Nourish It With Great Care

In his book Heart of the Matter, President Nelson said this, "I plead with you to take charge of your testimony. Work for it. Own it. Care for it. Nurture it so that it will grow. Feed it truth. Don’t pollute it with the false philosophies of unbelieving men and women and then wonder why your testimony is waning. Engage in daily, earnest, humble prayer. Nourish yourself in the words of ancient and modern prophets. Ask the Lord to teach you how to hear Him better. Spend more time in the temple and in family history work. As you make your testimony your highest priority, watch for miracles to happen in your life." This is a familiar invitation, and surely we should pay attention when the prophet "pleads" with us to do something specific. The connotation of the verbs he used suggests a diligent effort and involvement on our part when it comes to developing our testimony of the gospel of Jesus Christ and strengthening our relationship with God: take charge, work, care for, nurture, feed, engage, nourish, ask. These action verbs tell us that we have to choose to act if we want to know spiritual truths. We are to be like Nephi instead of Laman and Lemuel when trying to come to know the Lord. Nephi wrote that he had “great desires to know of the mysteries of God, wherefore, I did cry unto the Lord” (1 Nephi 2:16). Laman and Lemuel, on the other hand, when asked if they had prayed to try to understand truth simply gave this excuse: “We have not; for the Lord maketh no such thing known unto us” (1 Nephi 15:9). Nephi summarized for us what we have to do if we want to know the things of God: “The Holy Ghost… is the gift of God unto all those who diligently seek him…. For he that diligently seeketh shall find; and the mysteries of God shall be unfolded unto them, by the power of the Holy Ghost, as well in these times as in times of old” (1 Nephi 10:19). We must diligently seek. And we won’t get a million-dollar answer to a ten-cent prayer.

                This message of President Nelson’s is of course like what Alma taught the Zoramites to help them come to develop faith and understand the truth. He compared the word to a seed and suggested that we must nourish it if we want it to grow in us. In fact, a form of the word “nourish” is used eight times in six verses at the end of Alma 32. He urged them, “Nourish it with great care…. Nourish it with much care…. But if ye neglect the tree, and take no thought for its nourishment, behold it will not get any root;… [If] ye will not nourish the tree… ye cannot have the fruit thereof…. If ye will not nourish the word, looking forward with an eye of faith to the fruit thereof, ye can never pluck of the fruit of the tree of life. But if ye will nourish the word, yea, nourish the tree as it beginneth to grow, by your faith with great diligence, and with patience, looking forward to the fruit thereof, it shall take root;… And because of your diligence and your faith and your patience with the word in nourishing it, that it may take root in you, behold, by and by ye shall pluck the fruit thereof” (v37-42).
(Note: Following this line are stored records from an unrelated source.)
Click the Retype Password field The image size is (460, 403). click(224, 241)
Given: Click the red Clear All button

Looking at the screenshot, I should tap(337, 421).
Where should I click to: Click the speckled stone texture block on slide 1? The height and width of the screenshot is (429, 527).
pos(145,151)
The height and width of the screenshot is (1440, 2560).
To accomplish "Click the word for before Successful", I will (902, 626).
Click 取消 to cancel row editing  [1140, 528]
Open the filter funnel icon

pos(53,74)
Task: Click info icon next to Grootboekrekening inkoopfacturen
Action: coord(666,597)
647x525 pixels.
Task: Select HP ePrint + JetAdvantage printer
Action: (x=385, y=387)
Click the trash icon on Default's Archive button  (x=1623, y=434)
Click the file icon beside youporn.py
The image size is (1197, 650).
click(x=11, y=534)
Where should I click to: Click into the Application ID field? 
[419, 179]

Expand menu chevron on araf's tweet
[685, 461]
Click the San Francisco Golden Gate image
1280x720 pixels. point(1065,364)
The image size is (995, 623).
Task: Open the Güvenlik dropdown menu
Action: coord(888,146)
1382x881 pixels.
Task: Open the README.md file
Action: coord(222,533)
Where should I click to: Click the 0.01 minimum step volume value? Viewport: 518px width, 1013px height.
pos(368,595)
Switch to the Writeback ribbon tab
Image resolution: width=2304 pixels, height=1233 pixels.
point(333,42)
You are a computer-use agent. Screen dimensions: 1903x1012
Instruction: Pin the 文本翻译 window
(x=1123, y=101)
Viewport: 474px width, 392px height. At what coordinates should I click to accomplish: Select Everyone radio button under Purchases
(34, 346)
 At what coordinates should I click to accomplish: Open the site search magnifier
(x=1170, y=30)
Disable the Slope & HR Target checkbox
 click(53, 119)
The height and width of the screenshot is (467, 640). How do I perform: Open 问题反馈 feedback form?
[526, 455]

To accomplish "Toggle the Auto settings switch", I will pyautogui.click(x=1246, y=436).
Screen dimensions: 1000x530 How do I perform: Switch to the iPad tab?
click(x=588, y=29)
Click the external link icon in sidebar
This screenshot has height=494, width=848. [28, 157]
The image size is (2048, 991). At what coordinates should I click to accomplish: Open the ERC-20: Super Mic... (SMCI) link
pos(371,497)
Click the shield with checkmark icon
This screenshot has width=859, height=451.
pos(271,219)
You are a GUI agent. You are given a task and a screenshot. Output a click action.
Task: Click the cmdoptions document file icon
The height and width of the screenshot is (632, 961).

If we want the fruit, we have to nourish it, and that nourishment takes great time and effort, just like anything else of value in life. In a message about determination, Elder Holland referenced the play by William Shakespeare Troilus and Cressida, in which Troilus is impatiently in love with Cressida and wants the relationship to move forward. After complaining to Cressida’s uncle Pandarus, the latter says, “He that will have a cake out of the wheat must tarry the grinding.” When Troilus suggests that he has indeed tarried, the play continues: 

Pandarus: Ay, the grinding; but you must tarry the bolting.

Troilus: Have I not tarried?

Pandarus: Ay, the bolting; but you must tarry the leavening.

Troilus: Still have I tarried?

Pandarus: Ay, to the leavening; but here’s yet . . . the kneading, the making of the cake, the heating of the oven, and the baking; nay, you must stay the cooling too, or you may chance to burn your lips.    

In other words, in order to obtain something of great value, one must be willing to “tarry” many things and patiently work through all that is required to obtain that item. Surely that is the case with our most important possession, namely a testimony of Jesus Christ. We must study and pray and ponder and earnestly seek, day after day, if we want to obtain the “cake” that is a knowledge of things of God. That which is of most worth to us will not come at a cheap price.